§ **WHAT NEEDS TO BE DONE**: Rewrite the listing below with each "GUI agent" changed to "screen assistant", leaving every other character as it is.

§ **RECORDS TO USE**:

....................

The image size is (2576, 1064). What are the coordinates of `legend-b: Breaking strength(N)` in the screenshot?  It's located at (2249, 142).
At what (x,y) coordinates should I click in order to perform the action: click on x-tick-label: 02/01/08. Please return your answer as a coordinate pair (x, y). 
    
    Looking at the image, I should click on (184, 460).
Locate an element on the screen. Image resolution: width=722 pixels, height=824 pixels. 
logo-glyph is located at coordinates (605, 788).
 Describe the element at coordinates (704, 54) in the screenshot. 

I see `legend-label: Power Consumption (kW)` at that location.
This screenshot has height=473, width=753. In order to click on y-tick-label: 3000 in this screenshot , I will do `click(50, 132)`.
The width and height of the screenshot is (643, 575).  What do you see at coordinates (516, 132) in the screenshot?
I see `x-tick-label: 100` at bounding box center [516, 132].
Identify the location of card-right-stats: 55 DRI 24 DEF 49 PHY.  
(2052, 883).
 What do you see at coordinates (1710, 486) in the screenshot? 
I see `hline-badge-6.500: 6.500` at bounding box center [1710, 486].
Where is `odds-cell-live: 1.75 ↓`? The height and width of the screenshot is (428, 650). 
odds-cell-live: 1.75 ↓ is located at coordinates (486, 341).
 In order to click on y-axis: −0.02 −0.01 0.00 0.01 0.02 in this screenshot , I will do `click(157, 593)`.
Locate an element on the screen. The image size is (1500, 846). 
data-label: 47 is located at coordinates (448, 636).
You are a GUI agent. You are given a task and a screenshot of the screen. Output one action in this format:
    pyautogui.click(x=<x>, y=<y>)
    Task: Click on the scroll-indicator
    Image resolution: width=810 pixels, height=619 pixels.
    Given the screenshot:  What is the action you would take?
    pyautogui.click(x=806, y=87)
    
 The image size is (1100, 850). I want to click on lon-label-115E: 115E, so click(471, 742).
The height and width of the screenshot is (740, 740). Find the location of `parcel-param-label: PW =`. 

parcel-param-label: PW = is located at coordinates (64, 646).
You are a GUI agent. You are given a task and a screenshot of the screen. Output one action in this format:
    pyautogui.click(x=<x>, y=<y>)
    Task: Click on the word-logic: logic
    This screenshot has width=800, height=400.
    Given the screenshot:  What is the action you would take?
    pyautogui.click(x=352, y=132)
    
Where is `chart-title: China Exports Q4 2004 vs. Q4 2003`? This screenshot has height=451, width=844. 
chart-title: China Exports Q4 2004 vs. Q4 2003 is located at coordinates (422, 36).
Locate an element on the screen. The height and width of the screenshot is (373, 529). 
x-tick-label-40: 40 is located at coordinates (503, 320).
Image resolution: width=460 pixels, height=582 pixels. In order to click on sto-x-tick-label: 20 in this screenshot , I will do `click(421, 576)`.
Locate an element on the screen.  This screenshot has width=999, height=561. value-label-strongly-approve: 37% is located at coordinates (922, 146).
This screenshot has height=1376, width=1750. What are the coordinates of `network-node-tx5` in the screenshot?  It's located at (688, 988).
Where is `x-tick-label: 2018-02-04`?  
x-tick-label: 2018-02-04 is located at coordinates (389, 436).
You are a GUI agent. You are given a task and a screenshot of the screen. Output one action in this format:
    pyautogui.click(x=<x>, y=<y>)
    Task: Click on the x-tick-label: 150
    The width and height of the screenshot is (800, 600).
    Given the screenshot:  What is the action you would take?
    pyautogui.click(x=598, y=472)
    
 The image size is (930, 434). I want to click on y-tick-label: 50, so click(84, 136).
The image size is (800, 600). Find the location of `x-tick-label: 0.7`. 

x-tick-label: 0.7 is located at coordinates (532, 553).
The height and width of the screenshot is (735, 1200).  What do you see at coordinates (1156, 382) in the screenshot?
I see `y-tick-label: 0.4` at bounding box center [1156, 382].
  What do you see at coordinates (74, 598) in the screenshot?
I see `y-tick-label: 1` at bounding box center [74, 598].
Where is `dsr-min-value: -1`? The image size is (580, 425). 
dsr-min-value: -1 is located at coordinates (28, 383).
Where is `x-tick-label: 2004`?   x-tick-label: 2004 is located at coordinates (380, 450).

....................

§ **RESULT BELOW**:
The image size is (2576, 1064). What are the coordinates of `legend-b: Breaking strength(N)` in the screenshot?  It's located at (2249, 142).
At what (x,y) coordinates should I click in order to perform the action: click on x-tick-label: 02/01/08. Please return your answer as a coordinate pair (x, y). 
    
    Looking at the image, I should click on (184, 460).
Locate an element on the screen. Image resolution: width=722 pixels, height=824 pixels. 
logo-glyph is located at coordinates (605, 788).
 Describe the element at coordinates (704, 54) in the screenshot. 

I see `legend-label: Power Consumption (kW)` at that location.
This screenshot has height=473, width=753. In order to click on y-tick-label: 3000 in this screenshot , I will do `click(50, 132)`.
The width and height of the screenshot is (643, 575).  What do you see at coordinates (516, 132) in the screenshot?
I see `x-tick-label: 100` at bounding box center [516, 132].
Identify the location of card-right-stats: 55 DRI 24 DEF 49 PHY.  
(2052, 883).
 What do you see at coordinates (1710, 486) in the screenshot? 
I see `hline-badge-6.500: 6.500` at bounding box center [1710, 486].
Where is `odds-cell-live: 1.75 ↓`? The height and width of the screenshot is (428, 650). 
odds-cell-live: 1.75 ↓ is located at coordinates (486, 341).
 In order to click on y-axis: −0.02 −0.01 0.00 0.01 0.02 in this screenshot , I will do `click(157, 593)`.
Locate an element on the screen. The image size is (1500, 846). 
data-label: 47 is located at coordinates (448, 636).
You are a screen assistant. You are given a task and a screenshot of the screen. Output one action in this format:
    pyautogui.click(x=<x>, y=<y>)
    Task: Click on the scroll-indicator
    Image resolution: width=810 pixels, height=619 pixels.
    Given the screenshot:  What is the action you would take?
    pyautogui.click(x=806, y=87)
    
 The image size is (1100, 850). I want to click on lon-label-115E: 115E, so click(471, 742).
The height and width of the screenshot is (740, 740). Find the location of `parcel-param-label: PW =`. 

parcel-param-label: PW = is located at coordinates (64, 646).
You are a screen assistant. You are given a task and a screenshot of the screen. Output one action in this format:
    pyautogui.click(x=<x>, y=<y>)
    Task: Click on the word-logic: logic
    This screenshot has width=800, height=400.
    Given the screenshot:  What is the action you would take?
    pyautogui.click(x=352, y=132)
    
Where is `chart-title: China Exports Q4 2004 vs. Q4 2003`? This screenshot has height=451, width=844. 
chart-title: China Exports Q4 2004 vs. Q4 2003 is located at coordinates (422, 36).
Locate an element on the screen. The height and width of the screenshot is (373, 529). 
x-tick-label-40: 40 is located at coordinates (503, 320).
Image resolution: width=460 pixels, height=582 pixels. In order to click on sto-x-tick-label: 20 in this screenshot , I will do `click(421, 576)`.
Locate an element on the screen.  This screenshot has width=999, height=561. value-label-strongly-approve: 37% is located at coordinates (922, 146).
This screenshot has height=1376, width=1750. What are the coordinates of `network-node-tx5` in the screenshot?  It's located at (688, 988).
Where is `x-tick-label: 2018-02-04`?  
x-tick-label: 2018-02-04 is located at coordinates (389, 436).
You are a screen assistant. You are given a task and a screenshot of the screen. Output one action in this format:
    pyautogui.click(x=<x>, y=<y>)
    Task: Click on the x-tick-label: 150
    The width and height of the screenshot is (800, 600).
    Given the screenshot:  What is the action you would take?
    pyautogui.click(x=598, y=472)
    
 The image size is (930, 434). I want to click on y-tick-label: 50, so click(84, 136).
The image size is (800, 600). Find the location of `x-tick-label: 0.7`. 

x-tick-label: 0.7 is located at coordinates (532, 553).
The height and width of the screenshot is (735, 1200).  What do you see at coordinates (1156, 382) in the screenshot?
I see `y-tick-label: 0.4` at bounding box center [1156, 382].
  What do you see at coordinates (74, 598) in the screenshot?
I see `y-tick-label: 1` at bounding box center [74, 598].
Where is `dsr-min-value: -1`? The image size is (580, 425). 
dsr-min-value: -1 is located at coordinates (28, 383).
Where is `x-tick-label: 2004`?   x-tick-label: 2004 is located at coordinates (380, 450).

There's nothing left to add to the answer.